Microwave-hydrothermally synthesized (Sr1−x−yCexTby)Si2O2−δN2+μ phosphors: efficient energy transfer, structural refinement and photoluminescence properties

Abstract

A facile microwave-assisted hydrothermal method was developed to prepare oxynitride-based (Sr_1−x−yCe_xTb_y)Si₂O_2−δN_2+μ phosphors. The microwave-assisted hydrothermal process led to lower synthesis temperatures and shortened heating duration. The obtained powders exhibited a narrow size distribution. The Rietveld refinement reveals the obtained phosphors to have a triclinic crystal system. For Ce³⁺ doped SrSi₂O₂N₂ phosphors, the emission spectrum exhibited an asymmetric band at 447 nm (λ_ex = 322 nm), corresponding to the blue hue. As Ce³⁺ and Tb³⁺ ions were co-doped into SrSi₂O₂N₂, the energy transfer occurred via a dipole–dipole interaction.

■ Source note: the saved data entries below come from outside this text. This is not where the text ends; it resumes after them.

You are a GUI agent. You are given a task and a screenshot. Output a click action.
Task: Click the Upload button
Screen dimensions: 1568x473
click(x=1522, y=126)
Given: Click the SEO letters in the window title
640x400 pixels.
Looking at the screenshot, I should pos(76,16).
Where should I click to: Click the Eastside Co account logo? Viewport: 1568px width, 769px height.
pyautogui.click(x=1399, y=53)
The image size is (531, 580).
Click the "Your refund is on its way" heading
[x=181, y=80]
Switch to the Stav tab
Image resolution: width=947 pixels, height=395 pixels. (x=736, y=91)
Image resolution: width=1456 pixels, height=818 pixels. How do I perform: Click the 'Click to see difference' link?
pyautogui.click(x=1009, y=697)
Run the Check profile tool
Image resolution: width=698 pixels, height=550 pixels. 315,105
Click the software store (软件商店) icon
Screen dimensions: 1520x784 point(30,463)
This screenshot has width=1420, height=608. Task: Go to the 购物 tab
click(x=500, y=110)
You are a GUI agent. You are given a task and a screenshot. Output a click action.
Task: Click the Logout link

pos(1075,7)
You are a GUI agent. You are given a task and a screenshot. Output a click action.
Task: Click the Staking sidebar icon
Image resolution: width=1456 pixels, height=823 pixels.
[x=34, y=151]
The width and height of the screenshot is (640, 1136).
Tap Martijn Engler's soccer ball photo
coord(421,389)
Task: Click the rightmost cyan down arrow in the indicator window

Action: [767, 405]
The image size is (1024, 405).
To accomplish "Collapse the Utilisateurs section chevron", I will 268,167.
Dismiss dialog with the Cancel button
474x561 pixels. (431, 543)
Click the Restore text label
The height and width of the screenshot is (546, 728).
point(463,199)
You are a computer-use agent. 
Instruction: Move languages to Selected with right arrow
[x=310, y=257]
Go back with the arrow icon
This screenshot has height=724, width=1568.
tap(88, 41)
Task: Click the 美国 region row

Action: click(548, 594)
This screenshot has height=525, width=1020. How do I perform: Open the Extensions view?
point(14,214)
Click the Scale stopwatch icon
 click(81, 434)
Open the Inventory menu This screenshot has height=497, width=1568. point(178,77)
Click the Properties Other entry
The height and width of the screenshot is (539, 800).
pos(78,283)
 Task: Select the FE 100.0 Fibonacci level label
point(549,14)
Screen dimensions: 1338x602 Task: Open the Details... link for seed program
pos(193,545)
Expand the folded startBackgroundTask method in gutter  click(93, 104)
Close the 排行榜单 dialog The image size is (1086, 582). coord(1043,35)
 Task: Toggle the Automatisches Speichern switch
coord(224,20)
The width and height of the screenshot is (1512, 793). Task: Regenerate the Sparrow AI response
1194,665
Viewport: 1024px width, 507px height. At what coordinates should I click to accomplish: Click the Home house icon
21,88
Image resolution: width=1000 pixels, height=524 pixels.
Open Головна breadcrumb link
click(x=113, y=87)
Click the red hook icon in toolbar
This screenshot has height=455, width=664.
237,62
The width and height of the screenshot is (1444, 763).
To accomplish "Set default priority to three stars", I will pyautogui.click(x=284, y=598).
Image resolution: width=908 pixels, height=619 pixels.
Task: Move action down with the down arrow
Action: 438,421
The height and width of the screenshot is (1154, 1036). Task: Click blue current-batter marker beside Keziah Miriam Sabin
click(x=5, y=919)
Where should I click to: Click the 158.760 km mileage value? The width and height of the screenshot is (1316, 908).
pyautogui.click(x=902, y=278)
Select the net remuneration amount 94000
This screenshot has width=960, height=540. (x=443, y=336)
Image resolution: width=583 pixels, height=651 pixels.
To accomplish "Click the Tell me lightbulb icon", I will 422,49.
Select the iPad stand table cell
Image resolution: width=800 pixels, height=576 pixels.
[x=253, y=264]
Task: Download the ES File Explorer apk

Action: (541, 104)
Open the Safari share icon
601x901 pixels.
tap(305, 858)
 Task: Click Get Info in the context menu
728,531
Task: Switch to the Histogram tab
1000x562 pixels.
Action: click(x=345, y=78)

With increasing the Tb³⁺ concentration, the Tb³⁺ emission intensity enhanced and reached a maximum with the Tb³⁺ concentration of 2 mol%, then decreased due to the concentration quenching effect. It is also observed that the intensity of the Ce³⁺ emission peak decreased gradually. This indicates the effective energy transfer from Ce³⁺ to Tb³⁺ ions. The CIE coordinate of (Sr_1−x−yCe_xTb_y)Si₂O_2−δN_2+μ phosphors shifted from the blue region towards the green region with increasing Tb³⁺ concentration. The above findings indicate that the emitting colors of the microwave-hydrothermally derived (Sr_1−x−yCe_xTb_y)Si₂O_2−δN_2+μ phosphors can be tuned over a wide range under UV excitation.